麻布台ヒルズのガーデンプラザAにある麻布台ヒルズギャラリー。その開館記念展として、「オラファー・エリアソン展:相互に繋がりあう瞬間が協和する周期」が開催されている。
麻布台ヒルズの開業にあわせて、エリアソンは新作のパブリック・アート《相互に繋がりあう瞬間が協和する周期》(2023)を制作し、森JPタワーのオフィスロビーで公開。今回の展覧会は、このパブリック・アートで取り組んだ主題を軸に、新作インスタレーションや水彩絵画、ドローイング、立体作品などを展示するものだ。企画は片岡真実(森美術館 館長)、德山拓一(森美術館 アソシエイト・キュレーター)。
天井高約15メートルの吹き抜け空間に吊るされた、直径約3メートルにおよぶ4つの彫刻からなるパブリック・アート。その形態は、振動を表すリサジュー曲線に着想を得て、そこからダイナミックな立体に転換されたという。各作品は、菱形、凧型、三角形からなる11面体を組み合わせることでかたちづくられており、その素材にはリサイクルされた亜鉛が使われている。
作品で使われた亜鉛は、ゴミを燃やして発生する有害な煙を浄化し、そのプロセスに生まれた副産物のひとつ。エリアソンは、展示会場で上映されている片岡真実とのインタビューで次のように述べている。
「(この亜鉛は)元々は空中に放たれて、私たちの呼吸を通して私たちの肺に入っていくものだったというわけです。彫刻に使われることで大気には入らなかった。つまり、気候に影響を与えなかったのです。また、今回は私たちの呼吸器に入らずに済みました。金属は当然私たちの肺に入るべきものではありませんし、空中にあるべきものでもありません。どこかにあるべきだとすれば、彫刻作品や、元々あるべき場所であった地中にあるべきです」。
展覧会では、パブリック・アートと同じモジュールとリサイクル亜鉛を使用した新作の彫刻作品《呼吸のための空気》(2023)も披露されている。最初の展示室に出現する吊り彫刻《蛍の生物圏(マグマの流星)》(2023)は、3つの多面体が同心円状に配置されたもの。一番内側の多面体は、光が透過するときに補色に変わるガラスのフィルターでできており、中央は部分的に反射するガラスでできている。ふたつの多面体はモーターでゆっくり回転しており、一番外側の球体の多面体に組み込まれたLEDライトによって照らされると、内側は宇宙空間のように光る。また、その光は手吹きのガラス板の反射などによって展示室の壁にも投影され、カラフルで複雑な幾何学の輪郭や影が生み出される。

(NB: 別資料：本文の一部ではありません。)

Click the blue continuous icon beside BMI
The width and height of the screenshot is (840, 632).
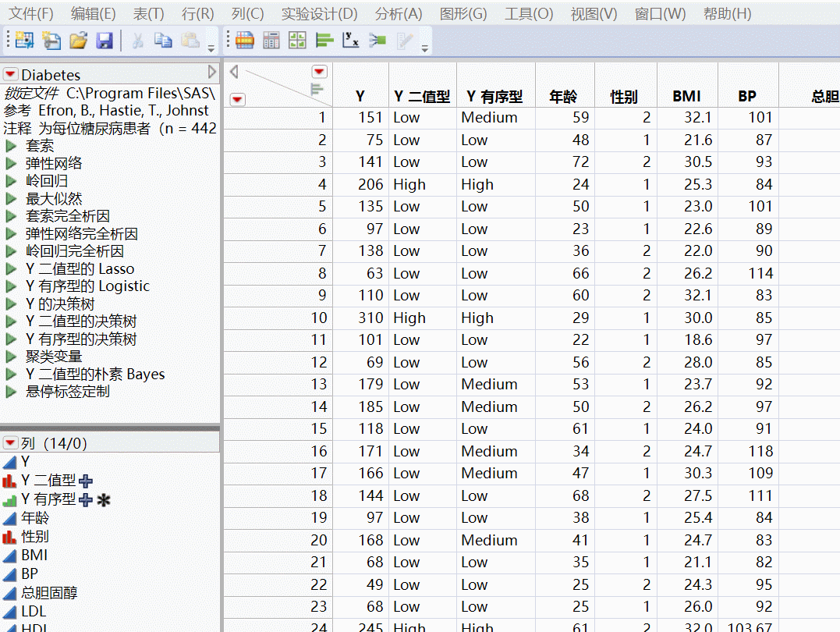click(8, 555)
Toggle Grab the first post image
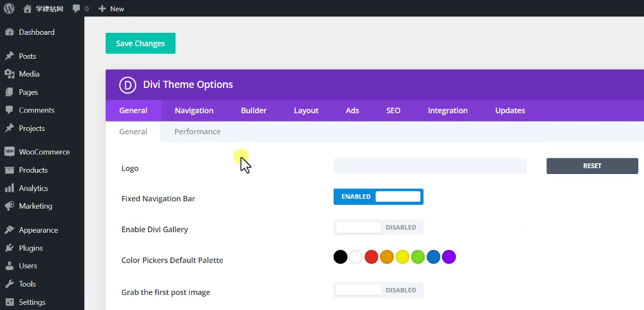Image resolution: width=644 pixels, height=310 pixels. click(378, 290)
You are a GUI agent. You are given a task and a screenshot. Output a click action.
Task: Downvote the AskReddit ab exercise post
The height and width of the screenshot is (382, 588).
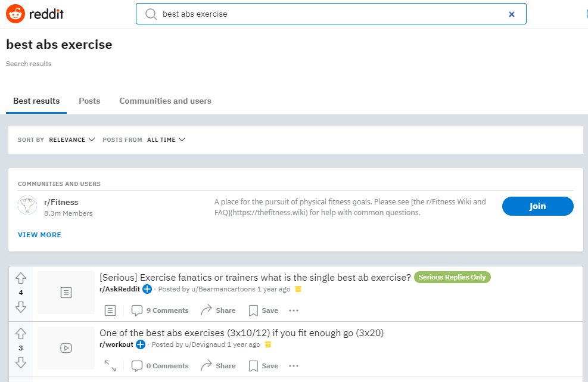(21, 307)
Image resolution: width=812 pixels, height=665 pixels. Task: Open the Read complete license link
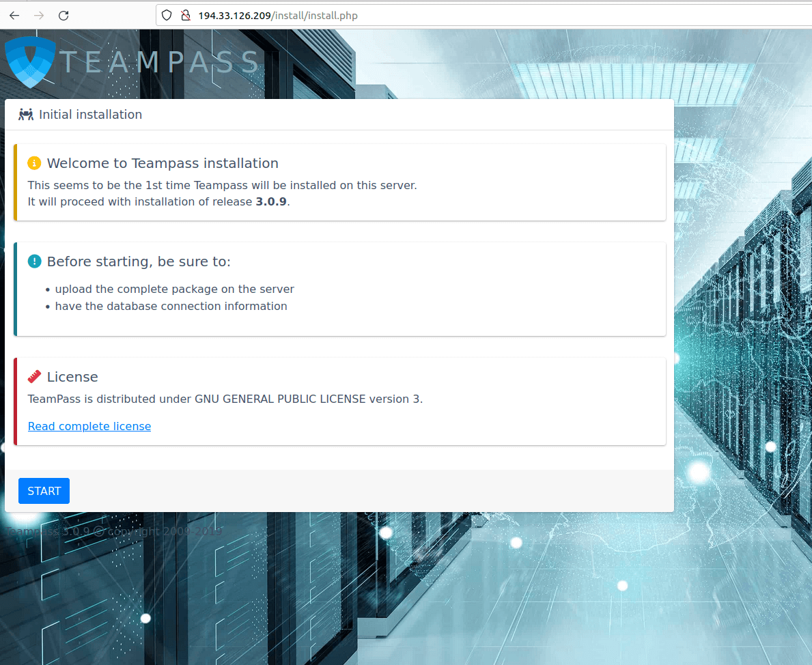89,426
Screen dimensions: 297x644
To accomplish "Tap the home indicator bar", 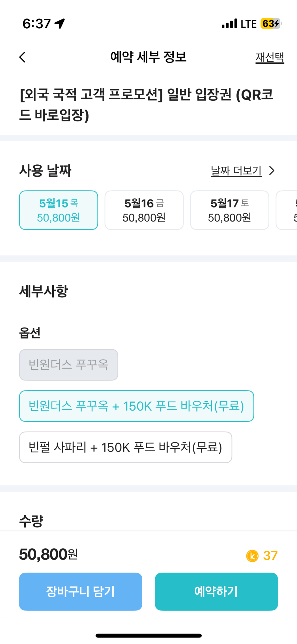I will pyautogui.click(x=149, y=635).
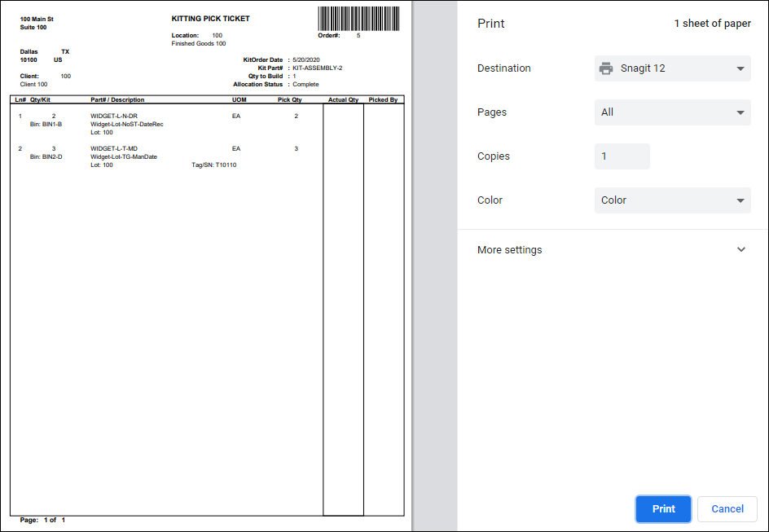Focus the Copies number field
Viewport: 769px width, 532px height.
click(x=622, y=156)
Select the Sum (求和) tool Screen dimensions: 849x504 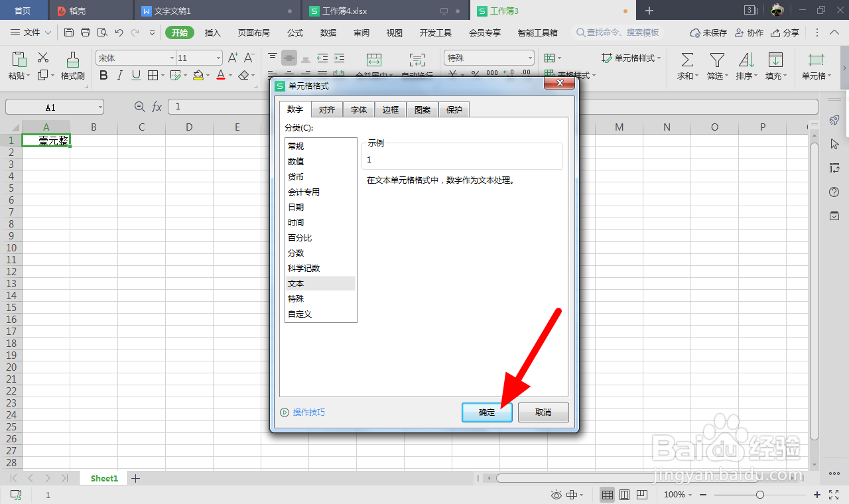(x=686, y=64)
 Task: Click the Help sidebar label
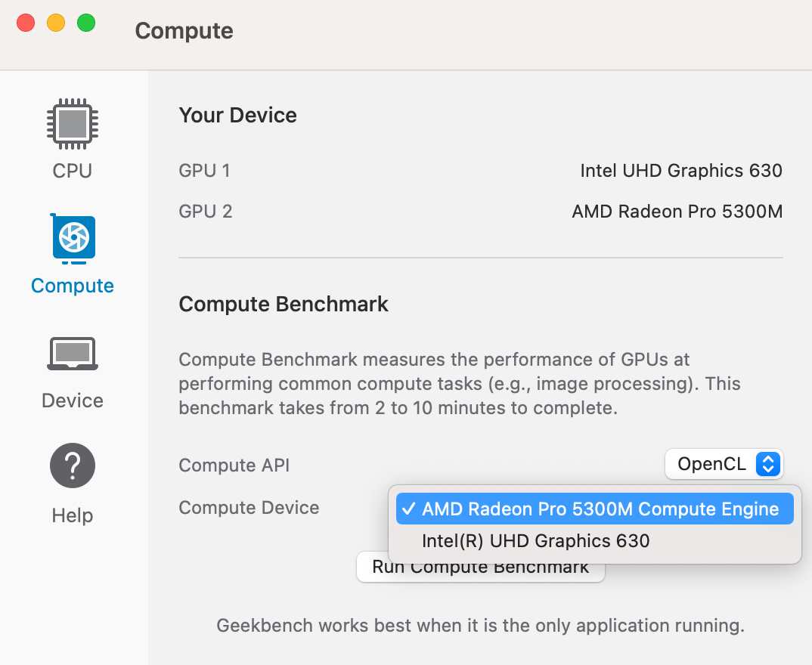point(73,515)
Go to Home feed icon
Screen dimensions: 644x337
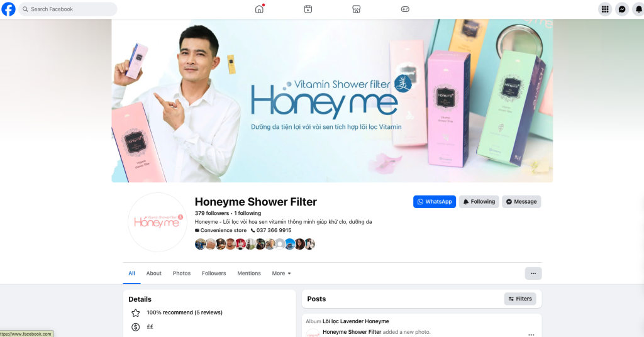click(x=259, y=9)
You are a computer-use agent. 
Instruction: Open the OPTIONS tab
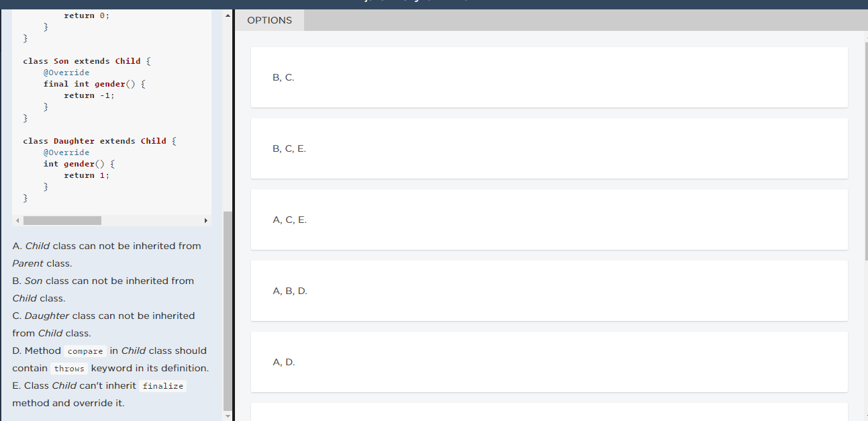click(x=269, y=20)
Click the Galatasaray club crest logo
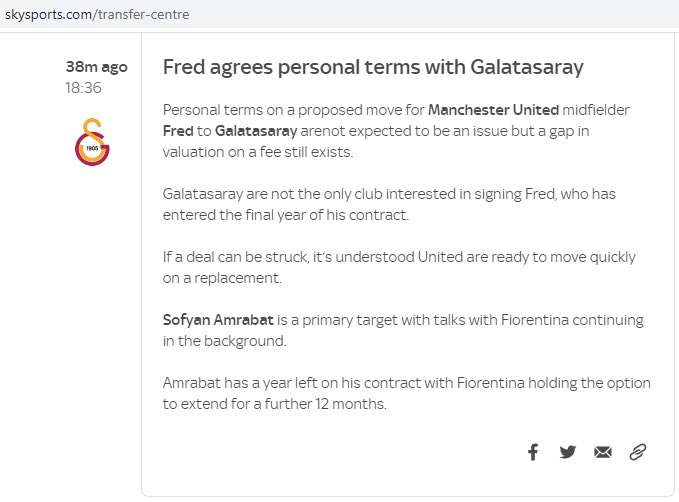 [92, 142]
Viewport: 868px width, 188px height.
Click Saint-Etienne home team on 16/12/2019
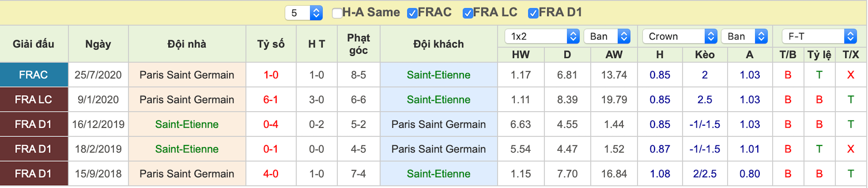(x=187, y=124)
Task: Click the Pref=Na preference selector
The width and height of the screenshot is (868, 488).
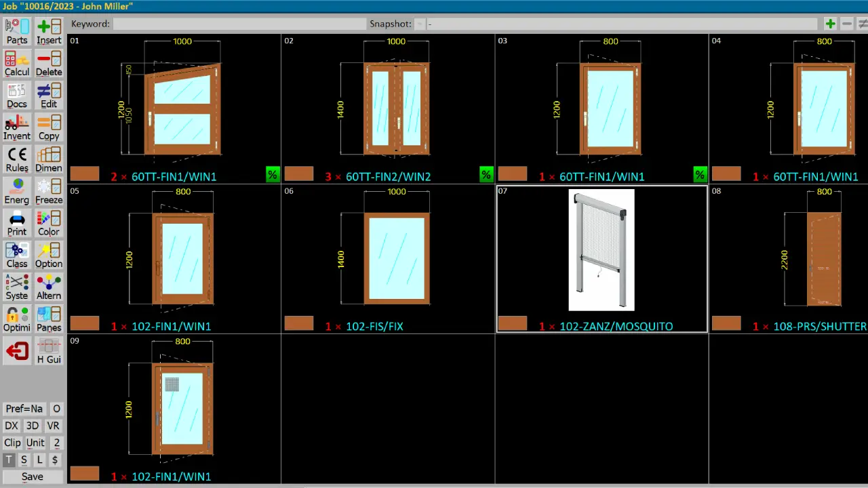Action: 24,409
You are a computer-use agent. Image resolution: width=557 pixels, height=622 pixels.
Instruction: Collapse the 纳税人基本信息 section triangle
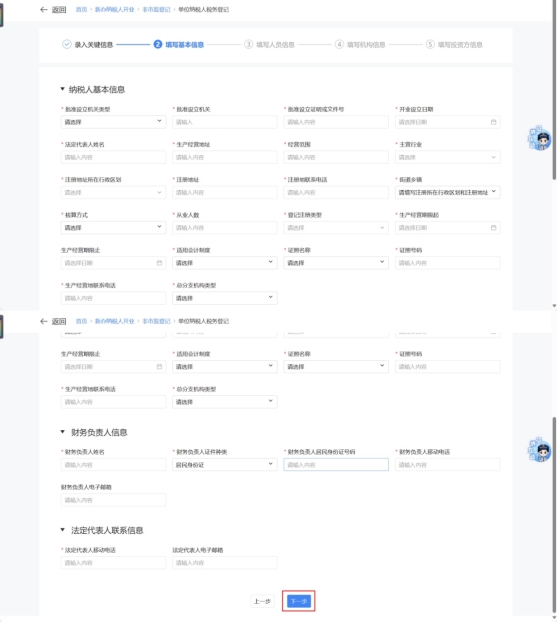tap(62, 89)
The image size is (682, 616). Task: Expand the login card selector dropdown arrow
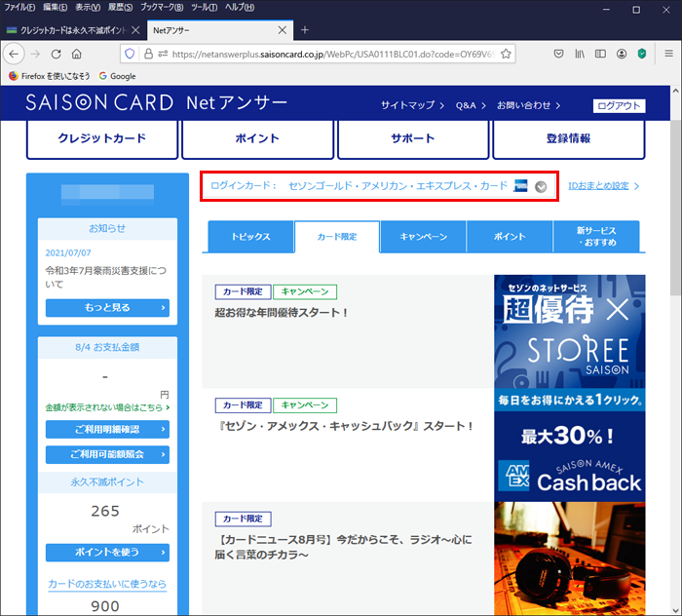tap(541, 186)
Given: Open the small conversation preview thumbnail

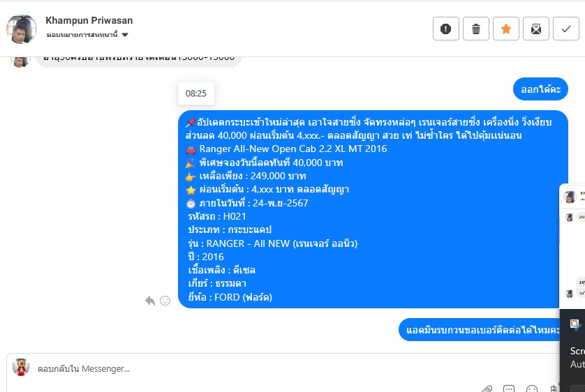Looking at the screenshot, I should 572,246.
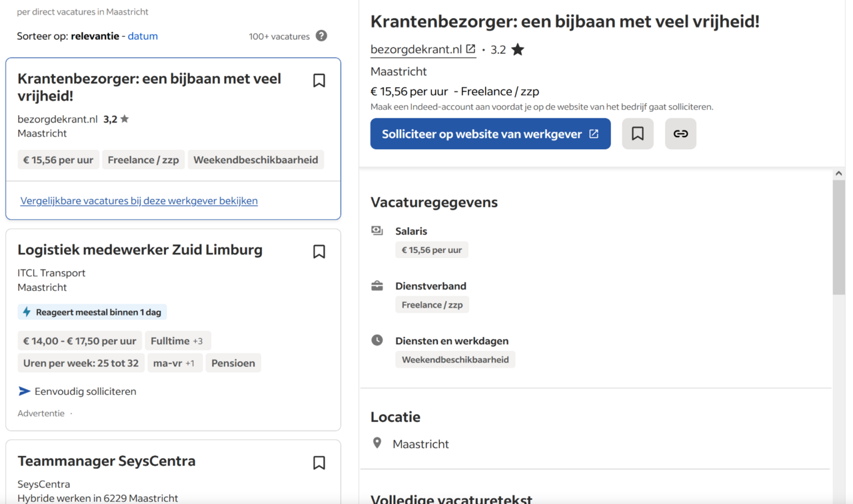Open the bezorgdekrant.nl company link

point(423,50)
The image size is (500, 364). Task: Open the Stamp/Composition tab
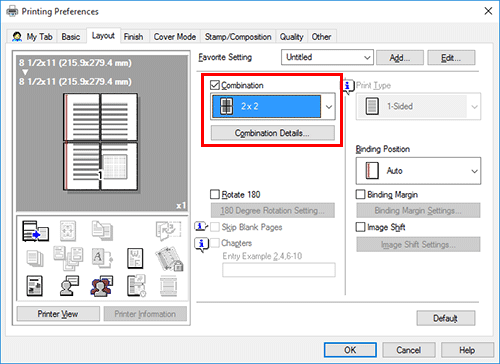tap(238, 37)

次の展示室では、エリアソンの2005年の作品《終わりなき研究》も展示されている。19世紀の数学者が発明した機械ハーモノグラフを使ったこの作品では、それに取り付けられた3つの振り子を動かすことで、そのうちの2つのの振り子の連結部に取り付けられたペンが、もうひとつの振り子にある木の台に置かれた紙に振り子の運動のリズムを描き出す。振り子を動かす角度や力の加減によってできあがった作品のパターンはそれぞれであり、また、鑑賞者は自らこの機械を操作して描かれたドローイングを持ち帰ることも可能だ(有料オプション)。
同じ展示室では、エリアソンがカタール・ドーハ近郊の砂漠に設置したドローイング・マシーンによって、太陽光または風力を介して制作されたドローイング作品群《太陽のドローイング》《風の記述》(いずれも2023)や、「アイス・ウォッチ」プロジェクトで使われた氷の塊を顔料のうえに置き、それが溶けることで描き出された水彩画シリーズなども紹介されている。
最後の展示室では、エリアソンが2010年のヴェネチア・ビエンナーレ国際建築展で発表した作品を再構成した《瞬間の家》が展示。天井からぶら下がって回転する水は、空中で美しい曲線を描き出す。暗闇の空間はストロボの光で瞬間的に照らされ、水の曲線は一つひとつの抽象彫刻のように空間のなかに儚い痕跡を刻む。
なお、会場に隣接する麻布台ヒルズギャラリーカフェでは、本展の会期中限定でベルリンの「スタジオ・オラファー・エリアソン キッチン」とコラボレーションした特別メニューを提供。本展のために開発され、東京近郊の食材を使用したオリジナルメニューを展覧会の鑑賞後にチェックしてみてはいかがだろうか。